How to Have a Green Death

green coffinsPrepare to embrace a new trend in burials: the green coffin. After decades of boxing up our dead in water-proof, steel, wood, or other non-decaying substances, a sea change in the world of death is happening all over the globe. Realizing that there is limited space on earth, and that our dead will begin to crowd out the living, a plethora of bio-degradable coffins are hitting the market, and people are lining up to buy the green options. Which, incidentally, are less expensive than the traditional models.

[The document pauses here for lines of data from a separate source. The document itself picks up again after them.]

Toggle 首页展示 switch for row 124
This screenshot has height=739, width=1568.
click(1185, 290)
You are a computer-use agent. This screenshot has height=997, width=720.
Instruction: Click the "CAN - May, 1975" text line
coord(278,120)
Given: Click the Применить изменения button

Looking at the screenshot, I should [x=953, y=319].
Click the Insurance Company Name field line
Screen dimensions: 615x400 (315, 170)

Would you want to be wrapped up in wool? Or buried in bamboo? Check out these green coffins and burial methods from around the world.


Creative Coffins

This option is a win-win for the environment and for those looking for a personalized coffin (seen above). Creative Coffins will print anything you like on your final resting place, including sports teams, favorite foods, scenes from nature, all on their non-toxic cardboard, with 60% recycled pulp being used in this eco box.

Wool Coffin

Time featured this option that's gaining popularity in the UK. In addition to helping out the textile industry, the biodegradable wool coffin is less expensive than a steel model and somewhat comforting.

Recycled Paper

The Natural Death Centre in the UK offers many eco-burial options. This recycled paper coffin serves two purposes -- recycling paper and biodegradable coffins. Scroll through this slideshow for even more interesting eco-friendly options, including bamboo, willow, and recycled paper.

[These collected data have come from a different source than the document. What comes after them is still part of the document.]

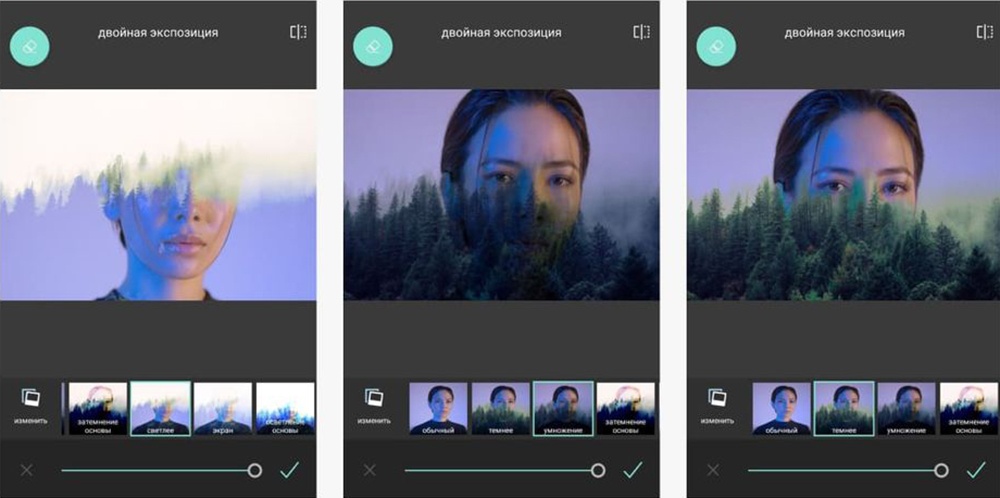Apply changes with the middle screen checkmark
This screenshot has height=498, width=1000.
632,469
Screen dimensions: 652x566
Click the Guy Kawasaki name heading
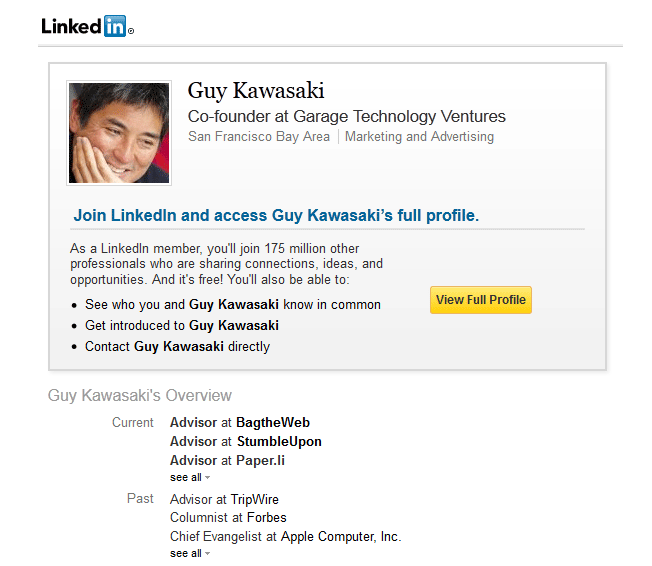pos(256,91)
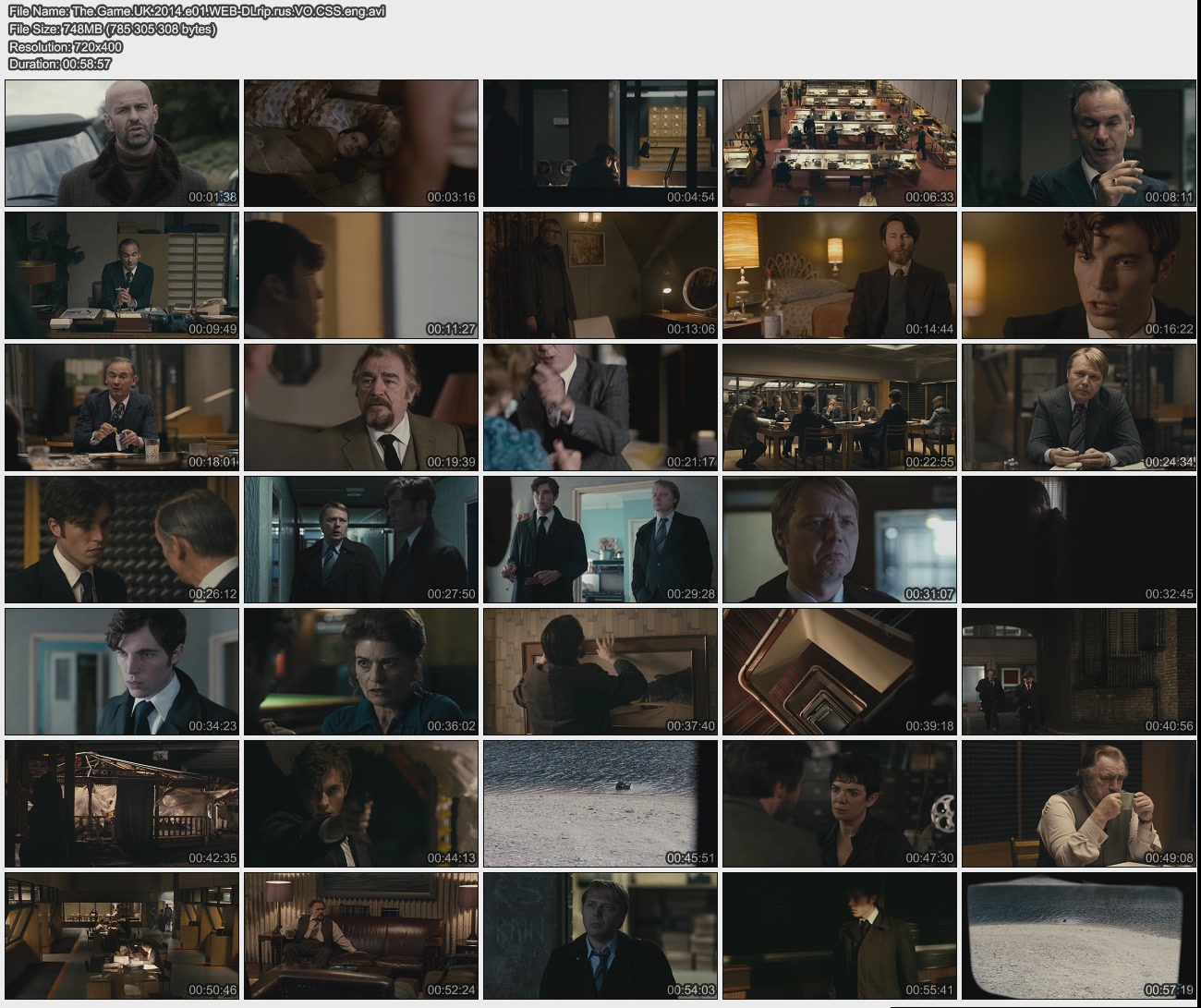Click the leather sofa frame at 00:52:24

pos(361,936)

I've already decided on cremation, which is in itself a way to take up less space after you've died. But another (illegal in the U.S. right now) method of cremation that's a more eco-friendly way to contain contaminants, unlike the current method of burning, is the liquid cremation called bio-cremation. While the Mayo Clinic uses this method to dispose of cadavers used in research, and veterinarians use this method as well -- it's still not regulated for humans in the U.S. But a few states are working towards getting this method mainstream and legal.

Of course, in looking forward, it's also good to look backwards and see what our ancestors did that we might want to re-consider in our quest to go green in life, and death. Whether it's burning on a pyre or shipping the elderly off to sea (just kidding, mom) -- we're going to need to stop burying giant steel boxes and look for more earth-friendly options before we run out of space.

Would you use any of these eco burial methods?